But there has been more than just an improved fastball behind Eflin’s recent success.
The 24-year-old right-hander, one of the nicest guys in the Phillies’ clubhouse, has been leaving his nice-guy persona in the locker room when he takes the mound. He’s pitching with an aggressive swagger, with a little chip on his shoulder. It is noticeable to observers and manager Gabe Kapler says it is not by accident.
“You notice a little more aggressiveness in his posture, in his facial expression, which is something we’ve been working on for a long time with Ef,” Kapler said. “I think he attributes a lot of his success to a more aggressive demeanor on the mound and we all think that’s going to play well for him.”
Kapler used a little locker-room lingo in expounding on Eflin’s newfound aggressiveness.
“Some of our pitching coaches in the organization have worked with him on being more aggressive and having more conviction, like bringing some anger, some physicality, some … uh, we say some ‘F you,’“ Kapler said. “Deliver the ball with some ‘F you.’ Make sense?”
You want nice guys to marry your daughter, not pitch for your ballclub.
If Eflin keeps this up, he’s going to make it difficult on Kapler and the front office when Jerad Eickhoff and Ben Lively are ready to come off the disabled list later this month. General manager Matt Klentak is on record as saying Eickhoff would join the rotation when he’s ready. Kapler wavered on that a little Tuesday.
“I’m not sure how long it’s going to take for him to get fully built up and once he’s ready to roll, we’ll examine it then,” Kapler said. “We’ll see how he looks when he’s fully healthy and ready to contribute and see what our rotation is at that point.
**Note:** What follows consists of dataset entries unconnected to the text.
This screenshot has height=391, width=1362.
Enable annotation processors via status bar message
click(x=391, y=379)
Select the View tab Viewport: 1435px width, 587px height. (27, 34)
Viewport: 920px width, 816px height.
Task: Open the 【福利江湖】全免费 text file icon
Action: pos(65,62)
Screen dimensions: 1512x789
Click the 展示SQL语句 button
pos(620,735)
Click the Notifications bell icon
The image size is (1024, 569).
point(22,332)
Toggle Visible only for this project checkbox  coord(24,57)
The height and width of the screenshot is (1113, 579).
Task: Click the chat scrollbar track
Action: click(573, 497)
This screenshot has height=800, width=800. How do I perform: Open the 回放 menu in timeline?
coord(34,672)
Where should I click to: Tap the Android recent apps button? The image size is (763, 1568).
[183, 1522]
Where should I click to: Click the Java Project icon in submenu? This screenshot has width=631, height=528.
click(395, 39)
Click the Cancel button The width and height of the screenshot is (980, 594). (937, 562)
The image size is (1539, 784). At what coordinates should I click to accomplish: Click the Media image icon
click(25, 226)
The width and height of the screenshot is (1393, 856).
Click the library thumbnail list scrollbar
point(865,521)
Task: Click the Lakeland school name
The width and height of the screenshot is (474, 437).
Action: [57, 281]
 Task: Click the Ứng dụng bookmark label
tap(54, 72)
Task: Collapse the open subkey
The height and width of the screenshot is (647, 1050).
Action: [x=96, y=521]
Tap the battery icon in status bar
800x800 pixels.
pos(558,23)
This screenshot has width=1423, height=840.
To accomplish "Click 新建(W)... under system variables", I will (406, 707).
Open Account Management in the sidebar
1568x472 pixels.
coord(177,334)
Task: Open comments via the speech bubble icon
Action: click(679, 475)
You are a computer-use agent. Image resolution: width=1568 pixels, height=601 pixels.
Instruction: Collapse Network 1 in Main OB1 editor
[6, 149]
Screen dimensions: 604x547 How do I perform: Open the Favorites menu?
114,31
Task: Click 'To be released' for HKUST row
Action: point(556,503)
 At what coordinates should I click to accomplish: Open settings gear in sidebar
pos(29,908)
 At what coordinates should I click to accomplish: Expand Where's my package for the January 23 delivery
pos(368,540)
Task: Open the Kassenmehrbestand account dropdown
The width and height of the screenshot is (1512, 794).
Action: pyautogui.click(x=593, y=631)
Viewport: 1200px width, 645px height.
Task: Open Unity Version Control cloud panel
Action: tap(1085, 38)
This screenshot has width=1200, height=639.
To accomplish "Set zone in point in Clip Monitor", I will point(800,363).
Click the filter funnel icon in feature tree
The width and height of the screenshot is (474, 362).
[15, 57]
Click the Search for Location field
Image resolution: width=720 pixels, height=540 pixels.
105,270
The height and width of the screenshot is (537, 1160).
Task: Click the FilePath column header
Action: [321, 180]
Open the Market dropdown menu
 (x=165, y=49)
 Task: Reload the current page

“The cool thing about the way our rotation is going is we don’t have to make any decisions right now. We have plenty of time before we have to get to that and at this point we’re just kind of happy with the way things are rolling and happy with the way Eickhoff is progressing, happy the way our guys are coming together at the big-league level right now.”
Eickhoff pitched 2 1/3 innings in an extended spring training game Tuesday in Clearwater. He opened the season on the disabled list with a strained lat muscle.